Tomando emprestado de Bourdieu a ideia de uma economia política da honra, Burlamaqui tenta mostrar que estes dirigentes estão sobretudo preocupados com a acumulação de capital simbólico, muito diverso do capital econômico, embora por vezes o primeiro possa ser utilizado para facilitar a obtenção do segundo. Este capital simbólico por vezes será transformado em capital político (pensemos nos dirigentes que conseguem se eleger para cargos públicos) ou social. “O cotidiano dos dirigentes”, aponta Burlamaqui, “toma como regimento o signo da virilidade e da masculinidade, em que valores como a coragem, o olho-no-olho, a palavra, etc, são considerados cardinais.”
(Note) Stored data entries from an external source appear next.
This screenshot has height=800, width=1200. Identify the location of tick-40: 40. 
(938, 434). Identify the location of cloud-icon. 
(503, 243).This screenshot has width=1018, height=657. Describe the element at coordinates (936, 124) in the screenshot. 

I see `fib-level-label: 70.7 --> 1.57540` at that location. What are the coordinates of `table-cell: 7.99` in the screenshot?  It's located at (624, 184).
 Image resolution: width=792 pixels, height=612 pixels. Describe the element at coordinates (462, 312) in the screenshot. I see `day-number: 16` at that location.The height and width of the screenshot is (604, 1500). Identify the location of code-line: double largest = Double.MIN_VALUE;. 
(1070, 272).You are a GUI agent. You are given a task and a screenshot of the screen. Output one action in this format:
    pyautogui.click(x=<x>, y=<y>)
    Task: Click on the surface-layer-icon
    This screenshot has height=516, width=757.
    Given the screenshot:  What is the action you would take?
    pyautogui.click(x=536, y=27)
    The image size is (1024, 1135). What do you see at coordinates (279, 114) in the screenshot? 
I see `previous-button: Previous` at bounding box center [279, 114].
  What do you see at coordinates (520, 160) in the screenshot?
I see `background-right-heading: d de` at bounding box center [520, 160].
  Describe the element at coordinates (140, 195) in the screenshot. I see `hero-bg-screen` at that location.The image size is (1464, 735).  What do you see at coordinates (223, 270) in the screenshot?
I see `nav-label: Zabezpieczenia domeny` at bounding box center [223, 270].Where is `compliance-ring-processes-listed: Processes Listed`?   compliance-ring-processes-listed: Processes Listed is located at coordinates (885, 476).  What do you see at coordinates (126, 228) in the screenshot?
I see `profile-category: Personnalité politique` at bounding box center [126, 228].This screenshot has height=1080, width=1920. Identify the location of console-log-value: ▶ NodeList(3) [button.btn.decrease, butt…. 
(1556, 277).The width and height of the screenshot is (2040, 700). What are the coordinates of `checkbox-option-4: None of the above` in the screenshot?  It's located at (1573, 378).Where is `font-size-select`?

Assim como na política brasileira, estes dirigentes não percebem seus atos e realizações como parte obrigatória do cargo, como cumprimento de um dever de ofício e sim como dádivas ao clube, esperando por isso um reconhecimento e um vínculo com aqueles que “receberam” o presente: os sócios e os torcedores. Burlamaqui mostra que os estatutos dos clubes estão totalmente permeados por esta lógica hierárquica “em que cada dirigente é congratulado de acordo com seus sacrifícios prestados por sua atuação ao clube”. Resumindo: a lógica de estruturação destes clubes é hierárquica e não democrática.
Aqui Burlamaqui nos dá um elemento fundamental para pensar a nefasta maneira pela qual está “organizado” o nosso futebol e o motivo pelo qual os dirigentes de clubes vivem criticando a CBF mas na hora “H” permitindo que a estrutura da mesma permaneça intacta (apesar da mudança de nomes). Para perceber esta lógica hierárquica, basta dar uma olhada nas diferentes titulações, cada uma com seus respectivos privilégios: Brande-benemérito, Benemérito, Emérito, Laureado, Honorário, Remido, Proprietário, Patrimonial e finalmente o “sócio-comum”, chamado de contribuinte, o que já explicita sua condição. Aqui estamos no império dos homens brancos de classe média (tendente a alta) e meia-idade. Conservadores, machistas, paternalistas. São eles que mandam no nosso futebol.
O seríssimo e importante trabalho de Burlamaqui, mostra mais uma vez o valor da pesquisa em ciências sociais. Indo muito além do senso comum, nos permitir adentrar o mundo dos cartolas, de como eles se veem, de como eles pensam o futebol e o seu papel, de quais são seus valores e preocupações. Parodiando o samba de Noel, em relação ao futebol brasileiro, Burlamaqui nos dá o X do problema.